Standard env variables set by ZebraOps:

  • ZEBRA_MODEL_NAME
  • ZEBRA_RUN_ID
  • ZEBRA_OUTPUT_DIR
  • ZEBRA_DATASET_TRAIN_URI
  • ZEBRA_DATASET_VALID_URI
  • MLFLOW_TRACKING_URI
  • MLFLOW_EXPERIMENT_NAME

9.2 Notebook runner (train.ipynb)

ZebraOps executes parameterized notebooks via Papermill (or equivalent).

Contract:

  • ZebraOps injects parameters:
    • dataset URIs, output dir, run id, model name, tracking URI
  • Notebook must log to MLflow and write artifacts to output dir.

10. Control plane

10.1 CLI (mlops entrypoint)

CLI is the primary interface; UI calls the same backend.

Minimum commands (v0.1):

  • mlops doctor — validate environment, services, contracts
  • mlops up / mlops down — start/stop local devstack (compose wrappers)
  • mlops list models|datasets|runs
  • mlops ingest <dataset_id> — run ingest flow to materialize cached dataset + manifest
  • mlops train <model> [--grid|--params] [--profile local|vast|sagemaker|vertex]
  • mlops eval <model> --run <run_id>
  • mlops promote <model> --run <run_id> --to staging|prod
  • mlops rollback <model> --to <run_id>
  • mlops serve <model> [--alias prod|staging]
  • mlops monitor <model> — run drift/quality checks and export metrics

10.2 UI (simple)

A thin local web UI for beginners:

  • list models and their status (latest run, current prod alias)
  • buttons: ingest/train/eval/promote/serve/monitor
  • links out to:
    • Prefect UI
    • MLflow UI
    • Grafana dashboards
  • view “recommendations” (e.g., drift exceeded → retrain suggested)

10.3 Local state DB

  • Default: SQLite at .zebraops/state.db (gitignored).
  • Stores:
    • discovered models + spec hashes
    • last known endpoints (mlflow/prefect/minio)
    • local “active serving” pointers
    • last monitoring results + acknowledgements
  • Must be portable to Postgres (shared deployment mode).

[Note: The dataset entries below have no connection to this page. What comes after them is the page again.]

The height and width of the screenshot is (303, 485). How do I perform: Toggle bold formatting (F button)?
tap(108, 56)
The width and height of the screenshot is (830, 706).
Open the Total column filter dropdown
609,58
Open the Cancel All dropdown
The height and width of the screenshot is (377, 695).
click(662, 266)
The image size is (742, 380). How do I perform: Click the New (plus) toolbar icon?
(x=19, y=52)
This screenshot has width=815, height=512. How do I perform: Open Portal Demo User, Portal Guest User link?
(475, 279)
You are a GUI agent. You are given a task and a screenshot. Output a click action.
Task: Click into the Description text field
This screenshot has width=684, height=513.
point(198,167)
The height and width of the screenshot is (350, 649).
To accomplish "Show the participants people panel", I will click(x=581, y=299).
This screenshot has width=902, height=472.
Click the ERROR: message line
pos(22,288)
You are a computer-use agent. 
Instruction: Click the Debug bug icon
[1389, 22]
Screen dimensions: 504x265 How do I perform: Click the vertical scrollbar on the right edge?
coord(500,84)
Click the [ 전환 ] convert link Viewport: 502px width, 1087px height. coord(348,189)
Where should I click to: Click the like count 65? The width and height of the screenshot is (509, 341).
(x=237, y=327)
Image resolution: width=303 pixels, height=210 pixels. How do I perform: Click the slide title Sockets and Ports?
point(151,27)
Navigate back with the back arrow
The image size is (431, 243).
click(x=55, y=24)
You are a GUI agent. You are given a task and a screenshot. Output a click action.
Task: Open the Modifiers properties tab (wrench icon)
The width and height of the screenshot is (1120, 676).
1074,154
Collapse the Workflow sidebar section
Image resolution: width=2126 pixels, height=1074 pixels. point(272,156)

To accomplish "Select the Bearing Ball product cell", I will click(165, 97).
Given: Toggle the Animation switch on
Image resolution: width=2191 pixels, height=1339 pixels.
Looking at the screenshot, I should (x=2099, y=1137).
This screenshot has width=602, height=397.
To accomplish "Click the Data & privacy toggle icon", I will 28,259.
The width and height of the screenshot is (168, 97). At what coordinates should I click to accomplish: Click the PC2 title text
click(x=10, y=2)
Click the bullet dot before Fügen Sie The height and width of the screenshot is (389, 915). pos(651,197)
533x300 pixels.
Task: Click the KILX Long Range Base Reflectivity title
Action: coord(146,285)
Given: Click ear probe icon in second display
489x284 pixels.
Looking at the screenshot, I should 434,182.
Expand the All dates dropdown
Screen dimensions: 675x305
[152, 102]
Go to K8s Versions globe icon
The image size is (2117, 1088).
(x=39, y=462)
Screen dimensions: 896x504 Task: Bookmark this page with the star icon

11. Orchestration (Prefect)

Prefect flows (minimum):

  • ingest_flow: materialize dataset + manifest
  • train_flow: run runner, log MLflow, store artifacts
  • eval_flow: compute metrics + produce eval report artifact
  • promote_flow: apply gates + update MLflow alias/stage
  • monitor_flow: drift/quality checks, export metrics, recommend retrain
  • retrain_flow: conditional wrapper (monitor → train → eval → promote)

Execution requirements:

  • local concurrency supports parallel hyperparam experiments
  • all flows parametrized by:
    • model name
    • dataset manifest ids
    • profile (local/remote/cloud)

12. Monitoring and feedback loop

12.1 Local monitoring (minimum viable)

  • drift against training baseline using Evidently
  • export drift metrics to Prometheus
  • render an HTML report artifact stored in MinIO and linked in UI
  • retrain suggestion if thresholds exceeded

12.2 Production feedback (optional in v0.1, required later)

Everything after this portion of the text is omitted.